America has always been a welcoming icon in the world for people hoping to find a better life. When people immigrate, they bring their unique cultures with them, although they're not always immediately understood by Americans. When you honor International Day for Tolerance, a nonpublic holiday, you help to embrace and accept the differences of all people.
When did International Day for Tolerance begin?
Members of the U.N. General Assembly devised the idea of a day celebrating tolerance between different nationalities and faiths in 1996. They chose November 16 as the date in the hopes that participating nations worldwide would begin to promote tolerance in meaningful ways in their own countries.
This is the day to shine the spotlight on human rights, show respect for fundamental freedoms and celebrate different cultures.
How is International Day for Tolerance celebrated?
The U.N.'s Web site, under the heading "The U.N. Chronicle Online Education," offers pertinent articles and promotional materials. Lesson materials and lectures include world issues about human rights and nonviolence.
Many educators use this day to enlighten their students about what it really means to be tolerant of others. Discussion is encouraged, and students brainstorm ways to better respect the rights and beliefs of people different than themselves. They are also asked to write essays and share personal stories of how acts of intolerance have influenced their lives.
Human rights activists use this holiday to speak out on important human rights legislation and laws, including the importance of banning and punishing hate crimes and all forms of discrimination. Many countries feature live discussions and debates that focus on all forms of injustice, racism and oppression, and how they affect every society.

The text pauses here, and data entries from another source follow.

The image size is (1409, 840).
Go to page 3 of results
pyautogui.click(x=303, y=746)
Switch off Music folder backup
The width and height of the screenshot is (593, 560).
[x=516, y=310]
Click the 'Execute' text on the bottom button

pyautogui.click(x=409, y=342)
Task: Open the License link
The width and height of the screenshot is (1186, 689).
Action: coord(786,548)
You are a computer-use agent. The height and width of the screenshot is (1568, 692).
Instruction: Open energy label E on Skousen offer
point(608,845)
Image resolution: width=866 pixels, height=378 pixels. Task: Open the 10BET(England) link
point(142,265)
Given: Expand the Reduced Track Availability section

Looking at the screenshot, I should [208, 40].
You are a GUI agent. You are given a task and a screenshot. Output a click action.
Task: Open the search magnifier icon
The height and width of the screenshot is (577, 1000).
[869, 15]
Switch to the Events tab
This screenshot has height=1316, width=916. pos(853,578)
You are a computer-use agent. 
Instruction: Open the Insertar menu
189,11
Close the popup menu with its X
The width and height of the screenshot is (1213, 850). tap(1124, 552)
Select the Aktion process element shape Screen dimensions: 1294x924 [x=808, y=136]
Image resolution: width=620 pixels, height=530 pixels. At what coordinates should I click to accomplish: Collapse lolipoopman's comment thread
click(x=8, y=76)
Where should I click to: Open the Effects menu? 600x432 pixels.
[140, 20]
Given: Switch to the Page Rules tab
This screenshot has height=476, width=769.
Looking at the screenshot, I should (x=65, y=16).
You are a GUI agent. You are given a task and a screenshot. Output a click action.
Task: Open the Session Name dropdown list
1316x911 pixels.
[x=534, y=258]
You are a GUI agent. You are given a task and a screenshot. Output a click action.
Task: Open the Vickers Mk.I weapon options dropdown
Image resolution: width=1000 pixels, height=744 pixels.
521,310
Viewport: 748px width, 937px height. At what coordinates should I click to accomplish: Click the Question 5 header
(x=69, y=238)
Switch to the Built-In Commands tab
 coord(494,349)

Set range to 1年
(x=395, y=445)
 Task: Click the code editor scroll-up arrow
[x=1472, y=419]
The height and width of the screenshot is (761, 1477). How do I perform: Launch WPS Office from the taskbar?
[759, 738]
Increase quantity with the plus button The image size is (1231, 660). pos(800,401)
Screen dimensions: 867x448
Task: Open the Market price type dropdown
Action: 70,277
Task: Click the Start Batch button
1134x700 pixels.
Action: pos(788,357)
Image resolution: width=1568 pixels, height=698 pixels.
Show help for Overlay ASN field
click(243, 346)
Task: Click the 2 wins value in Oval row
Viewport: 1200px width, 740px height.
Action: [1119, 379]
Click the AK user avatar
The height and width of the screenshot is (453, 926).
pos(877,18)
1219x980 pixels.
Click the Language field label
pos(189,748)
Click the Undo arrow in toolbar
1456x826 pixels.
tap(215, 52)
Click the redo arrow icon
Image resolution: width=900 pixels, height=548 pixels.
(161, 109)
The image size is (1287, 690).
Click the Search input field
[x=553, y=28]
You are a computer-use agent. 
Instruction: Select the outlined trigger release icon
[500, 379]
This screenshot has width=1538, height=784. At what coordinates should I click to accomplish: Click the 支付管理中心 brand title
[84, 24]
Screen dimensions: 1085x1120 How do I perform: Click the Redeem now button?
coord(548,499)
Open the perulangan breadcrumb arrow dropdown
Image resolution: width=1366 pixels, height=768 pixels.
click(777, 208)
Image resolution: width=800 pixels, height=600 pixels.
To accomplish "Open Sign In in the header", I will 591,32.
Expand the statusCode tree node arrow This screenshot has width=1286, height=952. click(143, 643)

Some corporations even offer special employee training to teach their workers the importance of tolerance as it affects the workplace.
One of the symbols used for the International Day for Tolerance is the image of a group of people from all ages, backgrounds and cultures. When you fully accept that everyone has the right to exist in a way of their own choosing without judgment or discrimination, then you will truly embrace the spirit of International Day for Tolerance.